The data below calls for an exact copy.

[Pixel coordinate grounding data]
= Beginning of Section =
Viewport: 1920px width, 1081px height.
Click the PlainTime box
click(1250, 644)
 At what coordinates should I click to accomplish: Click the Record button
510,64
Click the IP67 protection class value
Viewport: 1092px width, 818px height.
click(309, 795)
= End of Section =
Response to this task:
Viewport: 1920px width, 1081px height.
Click the PlainTime box
click(1250, 644)
 At what coordinates should I click to accomplish: Click the Record button
510,64
Click the IP67 protection class value
Viewport: 1092px width, 818px height.
click(309, 795)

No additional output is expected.